Caretas, señala que el vínculo entre Vega y la familia Sánchez Paredes sería el ex asesor de confianza del presidente: Carlos Blas, quien no sólo trabajó en la Corte de Lima, sino que laboró con Vega en la Corte Suprema, redactando, entre otros, el proyecto de resolución de julio del 2005. Para mayor suspicacia, debe advertirse que Carlos Blas y Alfredo Sánchez son compadres, puesto que éste último es padrino de la hija del primero. De acuerdo al semanario, este vínculo se ratificaría con la asistencia de Alfredo Sánchez a la misa de conmemoración del fallecimiento de la madre de Vega.

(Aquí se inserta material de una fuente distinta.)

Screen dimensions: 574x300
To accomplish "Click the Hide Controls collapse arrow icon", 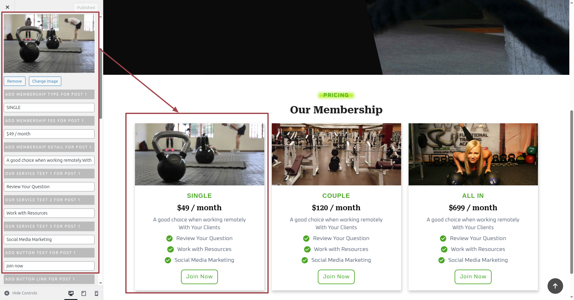I will pyautogui.click(x=7, y=293).
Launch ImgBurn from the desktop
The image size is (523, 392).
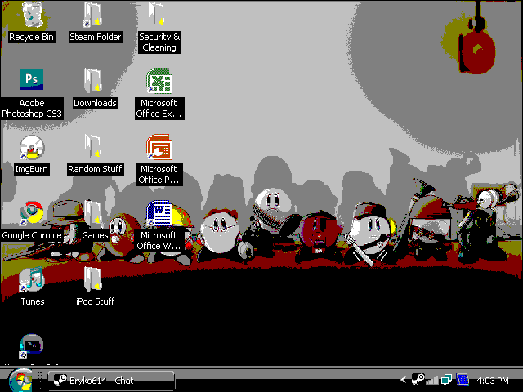coord(32,147)
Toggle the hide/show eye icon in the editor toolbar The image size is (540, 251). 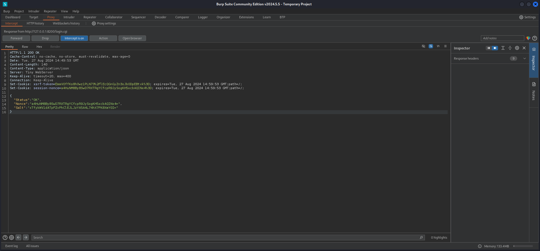[x=423, y=46]

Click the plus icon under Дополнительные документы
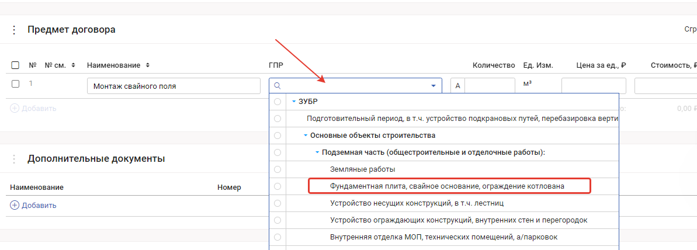coord(15,205)
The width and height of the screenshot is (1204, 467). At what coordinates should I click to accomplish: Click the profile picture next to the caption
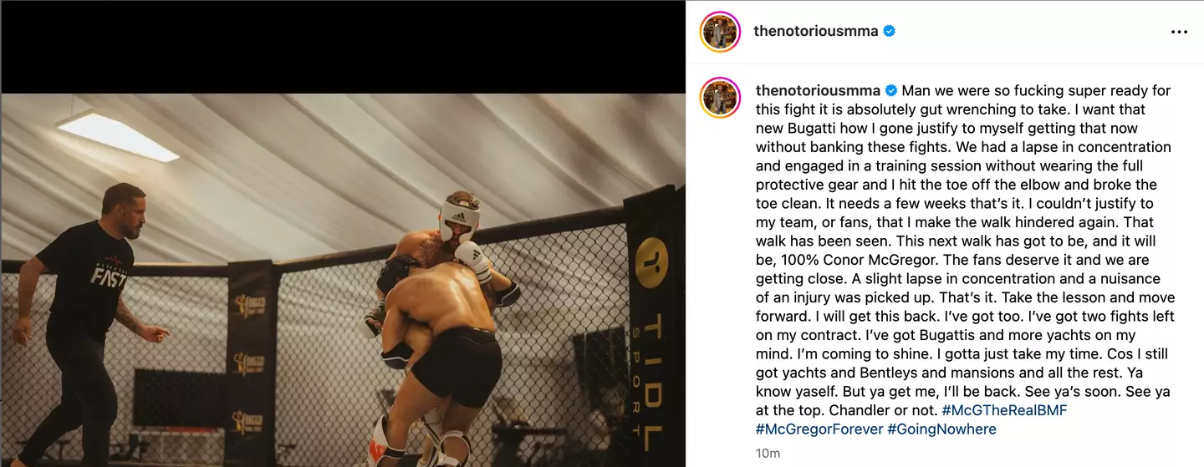720,99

Ante estas graves denuncias, el presidente de la Corte de Lima remitió una carta a Caretas y fue entrevistado por este medio, a la vez que el sábado 9 de febrero explicó sus argumentos de defensa en Radio Programas del Perú (ver: entrevista). Desde dicha tribuna negó cualquier vínculo con la familia Sánchez Paredes e indicó que el compadrazgo entre Carlos Blas y Alfredo Sánchez es un tema netamente personal, que él desconocía. Asimismo, restó fuerza a la asistencia de dicho miembro de la familia Sánchez Paredes a la misa de su madre. Además, apuntó que Carlos Blas estaba en la Corte cuando él asumió su dirección. Según sus palabras, "cuando llego yo a la presidencia lo he encontrado allí al doctor Blas, así es que yo no lo he llevado".
De igual modo, César Vega señaló que no se removieron 3 magistrados del 55º juzgado civil de Lima, sino 2, debido a razones institucionales. Y que, además, los nuevos magistrados fallaron en contra de los intereses de Sánchez Paredes.

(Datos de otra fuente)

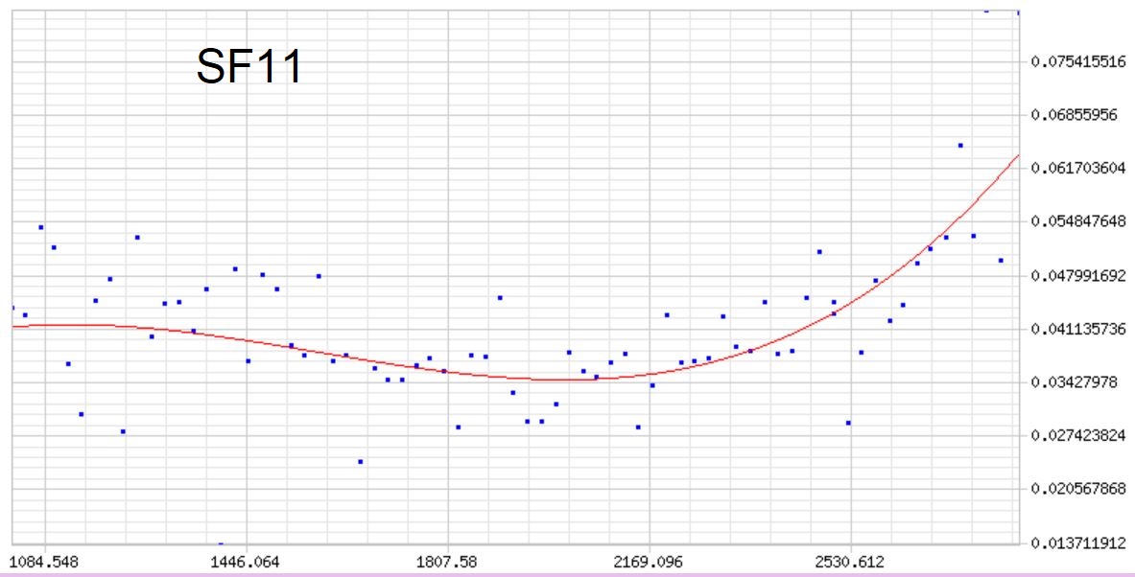
Task: Click the 1446.064 x-axis label
Action: (247, 561)
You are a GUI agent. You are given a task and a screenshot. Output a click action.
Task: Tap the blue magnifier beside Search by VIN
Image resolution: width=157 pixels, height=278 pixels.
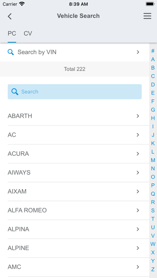click(11, 52)
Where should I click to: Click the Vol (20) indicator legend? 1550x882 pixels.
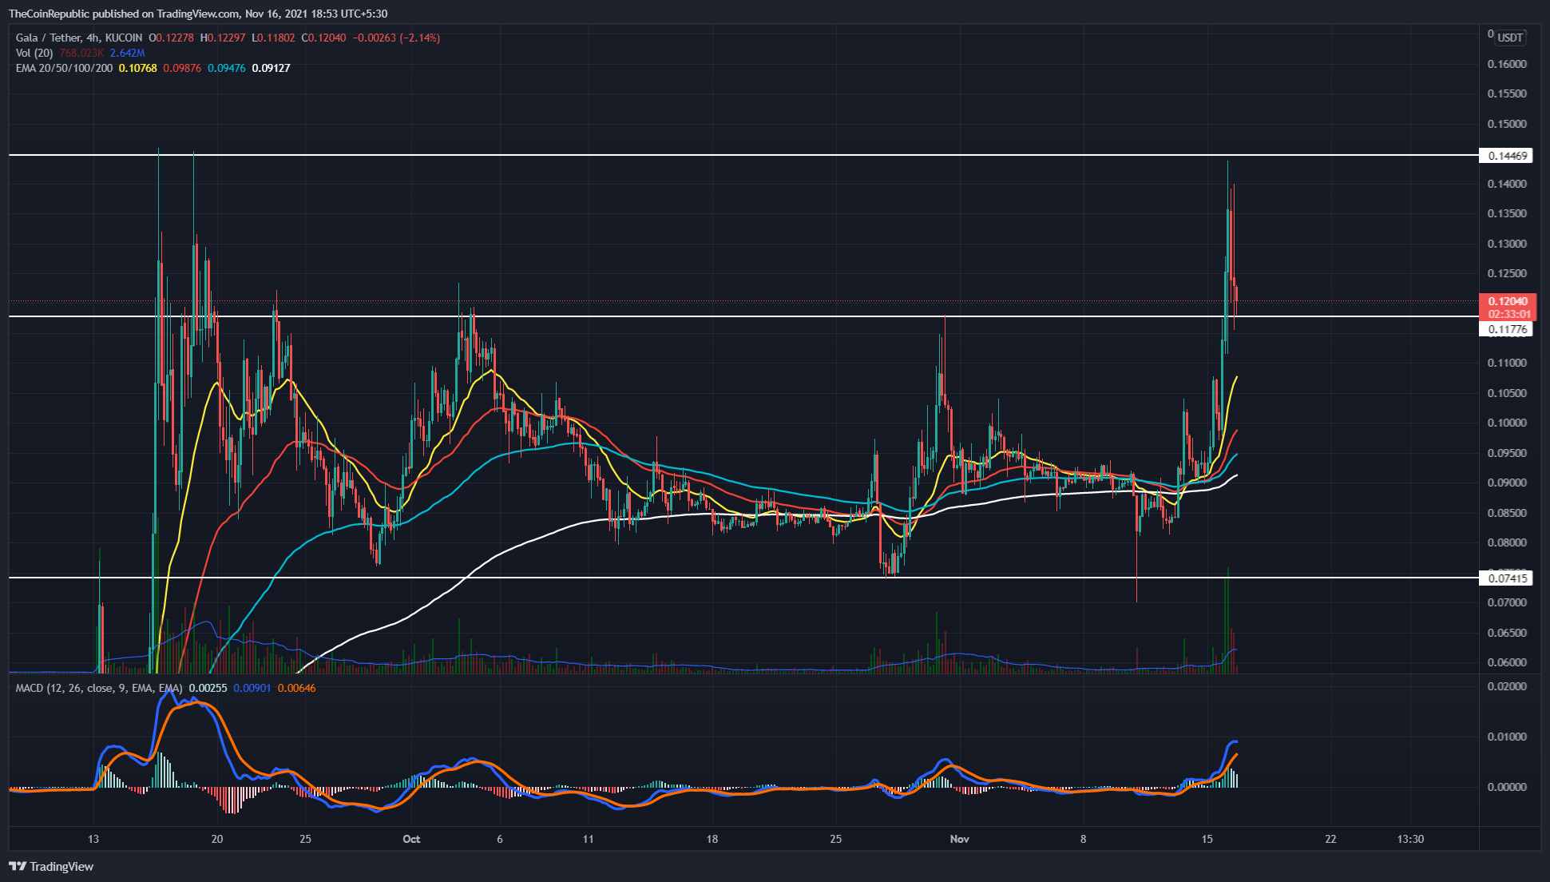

Sin lugar a dudas, se trata de un caso difícil, el cual se torna más complicado, al hallarnos ante un Presidente de la Corte de Lima sumamente cuestionado (ver: Designación de Presidente de la Corte Superior de Lima: una mala señal) y un conflicto entre dos importantes empresas mineras del norte del país: por un lado, Sulliden Shahuindo y, por otro, Algamarca. Entre ellas, existe una tensa disputa por el cumplimiento de un contrato de concesión firmado por la primera a favor de la segunda, a partir de la cual se ha generado el procedimiento disciplinario contra Vega Vega, así como alrededor de una decena de procesos jurisdiccionales, entre arbitrales, civiles y penales.

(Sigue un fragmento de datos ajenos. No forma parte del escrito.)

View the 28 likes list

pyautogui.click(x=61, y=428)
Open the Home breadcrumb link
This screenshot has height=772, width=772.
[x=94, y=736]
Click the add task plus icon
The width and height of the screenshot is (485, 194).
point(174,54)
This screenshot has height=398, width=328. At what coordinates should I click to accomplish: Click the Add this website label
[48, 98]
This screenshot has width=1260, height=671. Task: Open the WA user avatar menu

En ese sentido, el caso amerita una investigación a profundidad por parte de la OCMA primero y luego, de ser el caso, por parte del CNM, a fin de continuar con la labor de desenredo de la madeja, de modo que pueda haber claridad sobre la existencia de responsabilidad disciplinaria de Vega Vega, por el bien del prestigio de la Corte Superior de Lima que, con 3 presidentes en dos años, deja mucho que desear.